**** DATA ROWS ****

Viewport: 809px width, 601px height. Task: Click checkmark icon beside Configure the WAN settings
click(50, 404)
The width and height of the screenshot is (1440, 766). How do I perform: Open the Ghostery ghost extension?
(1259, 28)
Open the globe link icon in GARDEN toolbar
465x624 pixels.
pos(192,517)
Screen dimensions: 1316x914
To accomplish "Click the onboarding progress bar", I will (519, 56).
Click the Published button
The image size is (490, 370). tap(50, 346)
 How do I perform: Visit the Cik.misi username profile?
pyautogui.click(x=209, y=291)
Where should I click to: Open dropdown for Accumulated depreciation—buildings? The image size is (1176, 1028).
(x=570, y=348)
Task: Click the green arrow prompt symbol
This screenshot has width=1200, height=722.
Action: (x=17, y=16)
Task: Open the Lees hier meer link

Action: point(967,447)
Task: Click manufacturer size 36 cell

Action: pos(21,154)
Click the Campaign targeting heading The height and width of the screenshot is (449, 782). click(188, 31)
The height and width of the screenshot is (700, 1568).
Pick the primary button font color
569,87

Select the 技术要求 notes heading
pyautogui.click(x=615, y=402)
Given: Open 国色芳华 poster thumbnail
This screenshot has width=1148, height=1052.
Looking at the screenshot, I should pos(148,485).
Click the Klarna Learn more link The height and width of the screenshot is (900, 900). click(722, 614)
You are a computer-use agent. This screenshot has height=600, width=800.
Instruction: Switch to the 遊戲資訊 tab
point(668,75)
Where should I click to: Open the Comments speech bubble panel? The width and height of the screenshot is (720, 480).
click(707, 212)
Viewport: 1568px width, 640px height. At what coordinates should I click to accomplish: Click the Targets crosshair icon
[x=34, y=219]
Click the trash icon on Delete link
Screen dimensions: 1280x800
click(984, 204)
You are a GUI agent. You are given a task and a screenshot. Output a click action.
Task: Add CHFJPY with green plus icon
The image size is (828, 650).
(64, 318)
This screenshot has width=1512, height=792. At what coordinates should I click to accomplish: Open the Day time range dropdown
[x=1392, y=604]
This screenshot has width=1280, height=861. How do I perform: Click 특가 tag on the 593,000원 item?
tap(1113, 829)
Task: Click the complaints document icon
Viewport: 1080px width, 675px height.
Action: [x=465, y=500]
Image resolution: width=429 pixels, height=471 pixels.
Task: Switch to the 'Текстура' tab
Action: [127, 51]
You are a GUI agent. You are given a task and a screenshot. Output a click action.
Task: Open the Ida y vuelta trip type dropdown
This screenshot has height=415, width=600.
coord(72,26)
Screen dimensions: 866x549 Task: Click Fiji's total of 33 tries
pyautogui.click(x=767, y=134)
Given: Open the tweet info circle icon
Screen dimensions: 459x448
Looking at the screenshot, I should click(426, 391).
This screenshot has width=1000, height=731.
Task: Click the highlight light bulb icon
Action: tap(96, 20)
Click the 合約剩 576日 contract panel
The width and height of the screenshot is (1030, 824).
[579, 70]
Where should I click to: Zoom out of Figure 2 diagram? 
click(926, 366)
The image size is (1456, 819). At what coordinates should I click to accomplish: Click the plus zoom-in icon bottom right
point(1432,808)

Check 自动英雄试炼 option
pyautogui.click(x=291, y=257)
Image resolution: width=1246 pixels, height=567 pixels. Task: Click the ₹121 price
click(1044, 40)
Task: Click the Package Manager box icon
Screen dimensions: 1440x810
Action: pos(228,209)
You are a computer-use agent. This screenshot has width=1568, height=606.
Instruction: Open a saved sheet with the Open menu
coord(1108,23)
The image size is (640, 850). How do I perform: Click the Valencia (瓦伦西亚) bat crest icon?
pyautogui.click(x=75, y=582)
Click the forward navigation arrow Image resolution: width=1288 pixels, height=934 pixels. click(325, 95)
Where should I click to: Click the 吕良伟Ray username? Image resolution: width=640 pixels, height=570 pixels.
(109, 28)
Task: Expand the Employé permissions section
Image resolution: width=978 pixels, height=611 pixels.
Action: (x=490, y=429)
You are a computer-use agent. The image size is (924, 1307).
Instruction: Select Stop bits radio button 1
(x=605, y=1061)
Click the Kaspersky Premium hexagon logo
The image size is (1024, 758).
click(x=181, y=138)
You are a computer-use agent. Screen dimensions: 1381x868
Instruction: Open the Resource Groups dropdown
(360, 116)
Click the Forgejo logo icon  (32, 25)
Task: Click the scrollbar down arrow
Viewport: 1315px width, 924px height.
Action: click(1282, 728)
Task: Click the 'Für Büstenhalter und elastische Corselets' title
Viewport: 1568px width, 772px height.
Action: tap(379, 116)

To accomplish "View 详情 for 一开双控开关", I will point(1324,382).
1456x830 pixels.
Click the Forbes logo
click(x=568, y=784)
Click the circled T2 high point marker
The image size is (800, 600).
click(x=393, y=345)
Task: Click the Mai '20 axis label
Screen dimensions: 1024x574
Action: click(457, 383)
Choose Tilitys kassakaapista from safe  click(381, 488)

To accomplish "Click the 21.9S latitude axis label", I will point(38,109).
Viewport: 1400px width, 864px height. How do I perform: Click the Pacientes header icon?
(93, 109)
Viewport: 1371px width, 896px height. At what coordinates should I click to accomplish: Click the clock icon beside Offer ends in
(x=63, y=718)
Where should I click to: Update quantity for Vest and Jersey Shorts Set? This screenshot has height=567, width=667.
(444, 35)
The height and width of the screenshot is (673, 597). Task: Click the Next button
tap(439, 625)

****

_STATED PROBLEM:_
Could you recast all of the material above as a Markdown table with the columns "Row" and "Entry", giving each line its own numbered row and leaving out blank lines?

_RESPONSE:_
| Row | Entry |
|---|---|
| 1 | Viewport: 809px width, 601px height. Task: Click checkmark icon beside Configure the WAN settings |
| 2 | click(50, 404) |
| 3 | The width and height of the screenshot is (1440, 766). How do I perform: Open the Ghostery ghost extension? |
| 4 | (1259, 28) |
| 5 | Open the globe link icon in GARDEN toolbar |
| 6 | 465x624 pixels. |
| 7 | pos(192,517) |
| 8 | Screen dimensions: 1316x914 |
| 9 | To accomplish "Click the onboarding progress bar", I will (519, 56). |
| 10 | Click the Published button |
| 11 | The image size is (490, 370). tap(50, 346) |
| 12 |  How do I perform: Visit the Cik.misi username profile? |
| 13 | pyautogui.click(x=209, y=291) |
| 14 | Where should I click to: Open dropdown for Accumulated depreciation—buildings? The image size is (1176, 1028). |
| 15 | (x=570, y=348) |
| 16 | Task: Click the green arrow prompt symbol |
| 17 | This screenshot has width=1200, height=722. |
| 18 | Action: (x=17, y=16) |
| 19 | Task: Open the Lees hier meer link |
| 20 | Action: point(967,447) |
| 21 | Task: Click manufacturer size 36 cell |
| 22 | Action: pos(21,154) |
| 23 | Click the Campaign targeting heading The height and width of the screenshot is (449, 782). click(188, 31) |
| 24 | The height and width of the screenshot is (700, 1568). |
| 25 | Pick the primary button font color |
| 26 | 569,87 |
| 27 | Select the 技术要求 notes heading |
| 28 | pyautogui.click(x=615, y=402) |
| 29 | Given: Open 国色芳华 poster thumbnail |
| 30 | This screenshot has width=1148, height=1052. |
| 31 | Looking at the screenshot, I should pos(148,485). |
| 32 | Click the Klarna Learn more link The height and width of the screenshot is (900, 900). click(722, 614) |
| 33 | You are a computer-use agent. This screenshot has height=600, width=800. |
| 34 | Instruction: Switch to the 遊戲資訊 tab |
| 35 | point(668,75) |
| 36 | Where should I click to: Open the Comments speech bubble panel? The width and height of the screenshot is (720, 480). |
| 37 | click(707, 212) |
| 38 | Viewport: 1568px width, 640px height. At what coordinates should I click to accomplish: Click the Targets crosshair icon |
| 39 | [x=34, y=219] |
| 40 | Click the trash icon on Delete link |
| 41 | Screen dimensions: 1280x800 |
| 42 | click(984, 204) |
| 43 | You are a GUI agent. You are given a task and a screenshot. Output a click action. |
| 44 | Task: Add CHFJPY with green plus icon |
| 45 | The image size is (828, 650). |
| 46 | (64, 318) |
| 47 | This screenshot has width=1512, height=792. At what coordinates should I click to accomplish: Open the Day time range dropdown |
| 48 | [x=1392, y=604] |
| 49 | This screenshot has width=1280, height=861. How do I perform: Click 특가 tag on the 593,000원 item? |
| 50 | tap(1113, 829) |
| 51 | Task: Click the complaints document icon |
| 52 | Viewport: 1080px width, 675px height. |
| 53 | Action: [x=465, y=500] |
| 54 | Image resolution: width=429 pixels, height=471 pixels. |
| 55 | Task: Switch to the 'Текстура' tab |
| 56 | Action: [127, 51] |
| 57 | You are a GUI agent. You are given a task and a screenshot. Output a click action. |
| 58 | Task: Open the Ida y vuelta trip type dropdown |
| 59 | This screenshot has height=415, width=600. |
| 60 | coord(72,26) |
| 61 | Screen dimensions: 866x549 Task: Click Fiji's total of 33 tries |
| 62 | pyautogui.click(x=767, y=134) |
| 63 | Given: Open the tweet info circle icon |
| 64 | Screen dimensions: 459x448 |
| 65 | Looking at the screenshot, I should click(426, 391). |
| 66 | This screenshot has width=1000, height=731. |
| 67 | Task: Click the highlight light bulb icon |
| 68 | Action: tap(96, 20) |
| 69 | Click the 合約剩 576日 contract panel |
| 70 | The width and height of the screenshot is (1030, 824). |
| 71 | [579, 70] |
| 72 | Where should I click to: Zoom out of Figure 2 diagram?  |
| 73 | click(926, 366) |
| 74 | The image size is (1456, 819). At what coordinates should I click to accomplish: Click the plus zoom-in icon bottom right |
| 75 | point(1432,808) |
| 76 | Check 自动英雄试炼 option |
| 77 | pyautogui.click(x=291, y=257) |
| 78 | Image resolution: width=1246 pixels, height=567 pixels. Task: Click the ₹121 price |
| 79 | click(1044, 40) |
| 80 | Task: Click the Package Manager box icon |
| 81 | Screen dimensions: 1440x810 |
| 82 | Action: pos(228,209) |
| 83 | You are a computer-use agent. This screenshot has width=1568, height=606. |
| 84 | Instruction: Open a saved sheet with the Open menu |
| 85 | coord(1108,23) |
| 86 | The image size is (640, 850). How do I perform: Click the Valencia (瓦伦西亚) bat crest icon? |
| 87 | pyautogui.click(x=75, y=582) |
| 88 | Click the forward navigation arrow Image resolution: width=1288 pixels, height=934 pixels. click(325, 95) |
| 89 | Where should I click to: Click the 吕良伟Ray username? Image resolution: width=640 pixels, height=570 pixels. |
| 90 | (109, 28) |
| 91 | Task: Expand the Employé permissions section |
| 92 | Image resolution: width=978 pixels, height=611 pixels. |
| 93 | Action: (x=490, y=429) |
| 94 | You are a computer-use agent. The image size is (924, 1307). |
| 95 | Instruction: Select Stop bits radio button 1 |
| 96 | (x=605, y=1061) |
| 97 | Click the Kaspersky Premium hexagon logo |
| 98 | The image size is (1024, 758). |
| 99 | click(x=181, y=138) |
| 100 | You are a computer-use agent. Screen dimensions: 1381x868 |
| 101 | Instruction: Open the Resource Groups dropdown |
| 102 | (360, 116) |
| 103 | Click the Forgejo logo icon  (32, 25) |
| 104 | Task: Click the scrollbar down arrow |
| 105 | Viewport: 1315px width, 924px height. |
| 106 | Action: click(1282, 728) |
| 107 | Task: Click the 'Für Büstenhalter und elastische Corselets' title |
| 108 | Viewport: 1568px width, 772px height. |
| 109 | Action: tap(379, 116) |
| 110 | To accomplish "View 详情 for 一开双控开关", I will point(1324,382). |
| 111 | 1456x830 pixels. |
| 112 | Click the Forbes logo |
| 113 | click(x=568, y=784) |
| 114 | Click the circled T2 high point marker |
| 115 | The image size is (800, 600). |
| 116 | click(x=393, y=345) |
| 117 | Task: Click the Mai '20 axis label |
| 118 | Screen dimensions: 1024x574 |
| 119 | Action: click(457, 383) |
| 120 | Choose Tilitys kassakaapista from safe  click(381, 488) |
| 121 | To accomplish "Click the 21.9S latitude axis label", I will point(38,109). |
| 122 | Viewport: 1400px width, 864px height. How do I perform: Click the Pacientes header icon? |
| 123 | (93, 109) |
| 124 | Viewport: 1371px width, 896px height. At what coordinates should I click to accomplish: Click the clock icon beside Offer ends in |
| 125 | (x=63, y=718) |
| 126 | Where should I click to: Update quantity for Vest and Jersey Shorts Set? This screenshot has height=567, width=667. |
| 127 | (444, 35) |
| 128 | The height and width of the screenshot is (673, 597). Task: Click the Next button |
| 129 | tap(439, 625) |